Skip to content

Document

Document

An opened document — the primary entry point of the library.

Obtain an instance with :meth:Document.open (from a filesystem path) or :meth:Document.open_bytes (from raw bytes). Once opened, the document exposes its text, markdown, per-page content, images, links, tables, full-text search, outline, JSON tree, and a processability health report.

Example

doc = olgadoc.Document.open("report.pdf") doc.format, doc.page_count ('PDF', 12) hit = doc.search("executive summary")[0] hit["page"], hit["snippet"] (1, 'Executive summary: ...')

format property

format: FormatName

Document format as an uppercase label.

Returns:

Type Description
FormatName

One of "PDF", "DOCX", "XLSX" or "HTML".

page_count property

page_count: int

Total number of pages in the document.

Returns:

Type Description
int

Page count, greater than or equal to zero.

is_processable property

is_processable: bool

Shortcut for doc.processability().is_processable.

Returns:

Type Description
bool

True unless the document is encrypted or otherwise blocked.

title property

title: str | None

Document title from the underlying metadata, when provided.

Returns:

Type Description
str | None

The title as a string, or None if absent.

file_size property

file_size: int

Size of the source document in bytes.

Returns:

Type Description
int

File size, greater than or equal to zero.

encrypted property

encrypted: bool

Whether the document is encrypted.

Returns:

Type Description
bool

True when the source file is password-protected.
═══
### Task list
• A. Duplicate the part of the Document class reference starting at "Obtain an instance" and ending at "(1, 'Executive summary: ...')".
• B. According to the Document class reference, what values can the format property return?
• C. Extend the Document class reference from its last line, keeping its style.
The listing after this point is separate from the Document class reference.
═══
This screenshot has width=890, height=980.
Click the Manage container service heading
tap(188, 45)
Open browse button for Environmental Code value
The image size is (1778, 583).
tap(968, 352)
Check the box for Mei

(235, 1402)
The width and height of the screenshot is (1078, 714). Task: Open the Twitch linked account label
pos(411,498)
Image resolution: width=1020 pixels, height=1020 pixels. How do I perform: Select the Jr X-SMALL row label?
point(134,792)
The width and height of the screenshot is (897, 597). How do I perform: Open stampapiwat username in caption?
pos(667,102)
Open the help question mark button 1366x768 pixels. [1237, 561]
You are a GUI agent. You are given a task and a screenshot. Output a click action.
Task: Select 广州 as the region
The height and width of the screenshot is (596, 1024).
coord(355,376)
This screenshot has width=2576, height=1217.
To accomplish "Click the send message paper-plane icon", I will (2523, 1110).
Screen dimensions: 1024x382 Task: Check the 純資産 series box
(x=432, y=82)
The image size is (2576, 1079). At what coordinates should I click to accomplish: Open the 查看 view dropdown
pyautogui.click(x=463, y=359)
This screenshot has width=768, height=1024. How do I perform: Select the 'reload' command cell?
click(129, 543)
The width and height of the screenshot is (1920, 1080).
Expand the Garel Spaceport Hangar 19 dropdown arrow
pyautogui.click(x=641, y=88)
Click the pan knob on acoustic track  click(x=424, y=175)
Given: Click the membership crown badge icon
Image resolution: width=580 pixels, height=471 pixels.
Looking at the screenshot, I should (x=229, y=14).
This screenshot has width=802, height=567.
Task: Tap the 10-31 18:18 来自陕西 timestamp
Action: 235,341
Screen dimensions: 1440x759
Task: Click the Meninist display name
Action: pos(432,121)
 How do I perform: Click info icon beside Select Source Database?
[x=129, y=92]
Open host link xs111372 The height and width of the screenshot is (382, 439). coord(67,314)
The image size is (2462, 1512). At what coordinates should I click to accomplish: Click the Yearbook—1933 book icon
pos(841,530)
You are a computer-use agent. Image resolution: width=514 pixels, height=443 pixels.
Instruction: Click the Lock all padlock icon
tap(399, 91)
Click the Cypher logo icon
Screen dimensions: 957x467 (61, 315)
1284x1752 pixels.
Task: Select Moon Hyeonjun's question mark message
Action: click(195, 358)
═══
### Per-task outputs
• A.
Obtain an instance with :meth:Document.open (from a filesystem path) or :meth:Document.open_bytes (from raw bytes). Once opened, the document exposes its text, markdown, per-page content, images, links, tables, full-text search, outline, JSON tree, and a processability health report.

Example

doc = olgadoc.Document.open("report.pdf") doc.format, doc.page_count ('PDF', 12) hit = doc.search("executive summary")[0] hit["page"], hit["snippet"] (1, 'Executive summary: ...')

• B. One of "PDF", "DOCX", "XLSX" or "HTML".

• C.
open staticmethod

open(path: str) -> Document

Open a document from a filesystem path.

Parameters:

Name Type Description Default
path str

Absolute or relative path to the document.

required

Returns:

Type Description
Document

A fully loaded :class:Document ready for extraction.

Raises:

Type Description
OlgaError

If the file cannot be read, the format is unsupported, the document is encrypted, or decoding fails.

open_bytes staticmethod

open_bytes(data: bytes, format: FormatHint | None = ...) -> Document

Open a document from raw bytes already held in memory.

Useful when the document arrives over HTTP or from a database blob.

Parameters:

Name Type Description Default
data bytes

The raw bytes of the document.

required
format FormatHint | None

Optional format hint. When None, the format is inferred from magic bytes.

...

Returns:

Type Description
Document

A fully loaded :class:Document.

Raises:

Type Description
OlgaError

If the hint is unknown, the format is unsupported, or decoding fails.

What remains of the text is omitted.